Now I'm not privy to what the question specifically is and how they are answering it...so I'm only going to talk generally about it and just scratch the surface if you will.
Yes it is just one question, but we don't know the detail...we understand it's got to do with some observation in an organ of some description pre clinically....and we also have clues from the Investor forum that we had that it is centering on the mitigation aspects, a building in perhaps into our upcoming (fingers are crossed) 3rd phase trial.
What does this involve...probably more than you and I are going to personally see.
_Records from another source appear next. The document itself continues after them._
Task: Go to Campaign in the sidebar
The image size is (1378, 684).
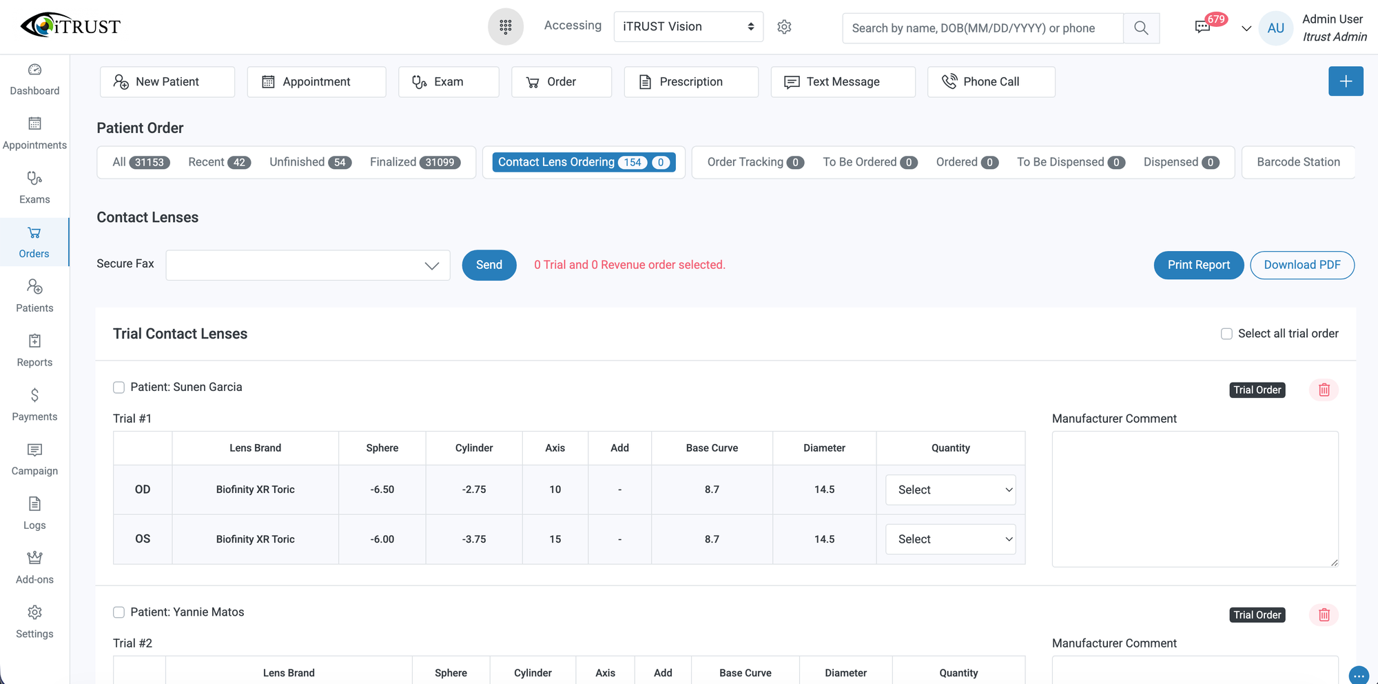Action: point(34,459)
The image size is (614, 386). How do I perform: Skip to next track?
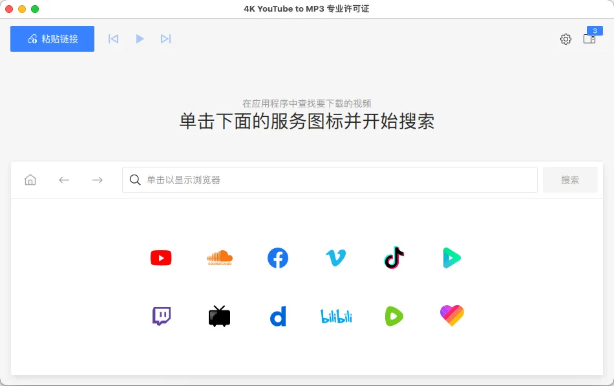pyautogui.click(x=165, y=39)
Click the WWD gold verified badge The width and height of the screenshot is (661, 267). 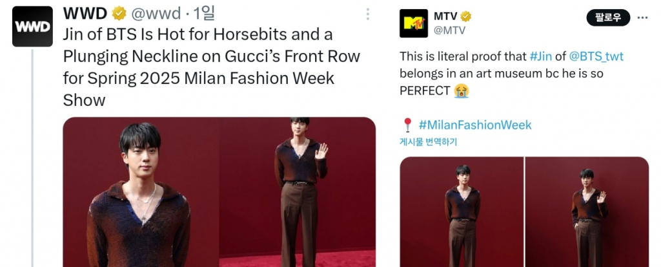[120, 13]
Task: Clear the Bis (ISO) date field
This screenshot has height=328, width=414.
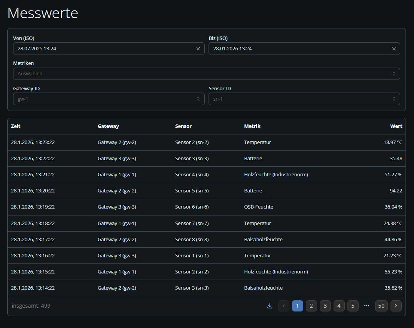Action: pyautogui.click(x=394, y=49)
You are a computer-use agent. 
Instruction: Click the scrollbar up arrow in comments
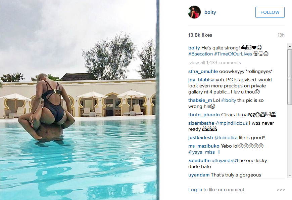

They not only have to come up with a suitable test...think bio marker or some sort of other indicator, but they have to document and show how this will help to monitor for the possibility of this observation. They must incorporate this protocol into the current trial design, they must factor in all aspects of this new test, how will they test for it, what will they do if the test reveals something...how will they report the findings or lack thereof, what is the escalation process, how does it affect any other part of the trial design. What other areas will this test and observation overlap with. eg Will it affect Tox...will it affect future recruitment...who is responsible, can it go along with the current lab reports?
*Takes breath*
How does the test and the result impact by race, by gender, are there any differences that need to be considered for this new monitoring. Is there an impact of new monitoring on old? Can the results be connected, or they independant? What are the ramifications of certain grades of observation if they happen....Are there any false positives...who can garner these results, does it need to be audited? What paperwork is required, are there consent issues, can it simply and easily be built in to the current trial design? What is the flow chart if in the unlikely event (completely my views) that we observe a fraction of what was observed in the preclinical model?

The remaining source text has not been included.